John Harris wants to tell us all that the right wing just don’t get how difficult this automation, AI, the robots taking all the jobs thing is going to be. He then contrasts this with the attention paid to trade and the terms upon which it happens. This thought having a certain problem to it:
So far, technology has not been one of the favoured themes of the western world’s populists, who are still much keener on talking about work and prosperity in the context of globalisation, trade and such supra-national institutions as the EU. But Frey’s book holds out the prospect of these politicians sooner or later floating the idea of somehow slowing the pace of automation so as to protect their supporters. History offers lessons here: given the convulsions of the industrial revolution led eventually to such liberating, job-creating innovations as mass access to electricity and the internal combustion engine, to do so would threaten things that, in the long run, will surely be to everyone’s benefit. Clearly, any convincing answer to technological disruption lies not in trying to deny the future, but coming up with the kind of ameliorative social programmes – housebuilding, huge changes to education, either a universal basic income or a system of basic social rights – that might both protect people and allow them to make the most of huge change. But when do you hear Trump, Johnson or Nigel Farage talk about any of that?

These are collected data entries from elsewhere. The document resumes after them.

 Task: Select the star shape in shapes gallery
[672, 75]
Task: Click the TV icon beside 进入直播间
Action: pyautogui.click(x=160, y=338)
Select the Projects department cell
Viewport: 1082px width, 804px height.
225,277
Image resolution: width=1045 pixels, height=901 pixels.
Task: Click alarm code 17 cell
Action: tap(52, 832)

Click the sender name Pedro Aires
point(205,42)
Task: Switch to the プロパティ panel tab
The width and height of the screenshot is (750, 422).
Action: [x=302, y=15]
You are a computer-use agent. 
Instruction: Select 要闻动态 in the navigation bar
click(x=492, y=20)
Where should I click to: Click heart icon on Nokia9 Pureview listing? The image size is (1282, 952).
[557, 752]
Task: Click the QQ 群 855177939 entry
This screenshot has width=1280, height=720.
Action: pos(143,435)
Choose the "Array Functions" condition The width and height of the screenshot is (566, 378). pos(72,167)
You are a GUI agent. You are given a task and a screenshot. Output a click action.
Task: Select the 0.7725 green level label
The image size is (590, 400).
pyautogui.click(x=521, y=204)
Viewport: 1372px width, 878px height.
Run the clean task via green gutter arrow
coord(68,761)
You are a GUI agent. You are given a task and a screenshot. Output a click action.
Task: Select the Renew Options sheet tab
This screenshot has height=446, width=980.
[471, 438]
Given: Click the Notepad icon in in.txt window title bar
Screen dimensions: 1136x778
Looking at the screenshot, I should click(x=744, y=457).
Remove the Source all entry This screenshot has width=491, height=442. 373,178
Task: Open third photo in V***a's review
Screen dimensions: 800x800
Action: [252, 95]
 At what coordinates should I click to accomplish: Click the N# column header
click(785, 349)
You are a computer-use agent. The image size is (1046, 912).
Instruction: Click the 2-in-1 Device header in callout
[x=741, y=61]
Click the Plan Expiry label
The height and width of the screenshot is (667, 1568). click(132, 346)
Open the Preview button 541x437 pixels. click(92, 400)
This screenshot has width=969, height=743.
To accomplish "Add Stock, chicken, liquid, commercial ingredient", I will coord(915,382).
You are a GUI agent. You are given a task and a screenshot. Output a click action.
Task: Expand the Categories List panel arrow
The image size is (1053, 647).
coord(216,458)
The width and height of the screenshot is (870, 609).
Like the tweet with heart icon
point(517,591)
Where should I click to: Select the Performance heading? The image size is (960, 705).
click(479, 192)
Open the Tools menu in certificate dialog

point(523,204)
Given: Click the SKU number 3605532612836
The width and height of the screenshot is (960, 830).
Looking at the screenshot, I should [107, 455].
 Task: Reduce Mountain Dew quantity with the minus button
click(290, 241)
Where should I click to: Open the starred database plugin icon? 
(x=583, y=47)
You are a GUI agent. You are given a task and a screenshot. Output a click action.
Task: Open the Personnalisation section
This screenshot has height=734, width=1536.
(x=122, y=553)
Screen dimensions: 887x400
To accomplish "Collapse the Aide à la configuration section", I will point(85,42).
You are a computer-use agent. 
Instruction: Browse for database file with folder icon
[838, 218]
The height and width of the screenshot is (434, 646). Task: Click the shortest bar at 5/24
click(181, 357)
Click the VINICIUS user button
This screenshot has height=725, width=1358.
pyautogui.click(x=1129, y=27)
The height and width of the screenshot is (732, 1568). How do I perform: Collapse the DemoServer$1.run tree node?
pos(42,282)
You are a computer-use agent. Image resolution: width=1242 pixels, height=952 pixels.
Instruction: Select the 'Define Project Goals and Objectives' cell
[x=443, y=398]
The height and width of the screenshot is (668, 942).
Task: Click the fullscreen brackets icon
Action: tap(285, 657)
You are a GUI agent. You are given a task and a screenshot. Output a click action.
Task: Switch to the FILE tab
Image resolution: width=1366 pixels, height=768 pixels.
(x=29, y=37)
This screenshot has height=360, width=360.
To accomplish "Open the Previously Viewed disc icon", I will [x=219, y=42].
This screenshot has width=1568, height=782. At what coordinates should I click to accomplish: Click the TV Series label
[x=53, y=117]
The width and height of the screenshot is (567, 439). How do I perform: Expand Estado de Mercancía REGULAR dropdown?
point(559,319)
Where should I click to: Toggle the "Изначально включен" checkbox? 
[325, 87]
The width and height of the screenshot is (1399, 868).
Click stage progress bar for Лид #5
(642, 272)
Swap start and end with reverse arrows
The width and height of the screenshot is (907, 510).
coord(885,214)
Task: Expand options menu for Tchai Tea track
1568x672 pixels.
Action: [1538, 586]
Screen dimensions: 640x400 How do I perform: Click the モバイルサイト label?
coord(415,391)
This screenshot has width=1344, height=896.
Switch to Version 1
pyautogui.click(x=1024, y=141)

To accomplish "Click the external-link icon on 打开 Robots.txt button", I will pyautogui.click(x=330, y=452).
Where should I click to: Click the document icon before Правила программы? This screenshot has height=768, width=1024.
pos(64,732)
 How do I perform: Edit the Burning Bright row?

We don’t speak for those politicians of course. But as David Friedman has pointed out trade is just a technology. His example was, if only we had a machine that could turn corn into cars. Which, of course, we do (or did, when he composed the thought experiment). Japan. The US sent corn to Japan, it got back cars. That’s a technology for turning the veggies into the vehicles.
The point of the story being that there’s no real useful distinction between the two. Automation and trade are just two different flavours of the same thing, technologies.
As to what we do about them both of course the answer is the same. Let them play out and yes, as Harris suggests, then deal with the bits of the results we don’t like in the aftermath. We do already have a welfare state of course and while we might spit feathers about the specific details of it we’re not suggesting that there won’t be one.
We would though insist that we think hard on “surely be to everyone’s benefit”. Because yes, the increased productivity that comes from advancing technology - whether of the robot, AI, automation or trade flavours - is exactly what makes us all richer and yet richer again. Just as the last 250 years of it has got us to this peak, the richest human beings ever.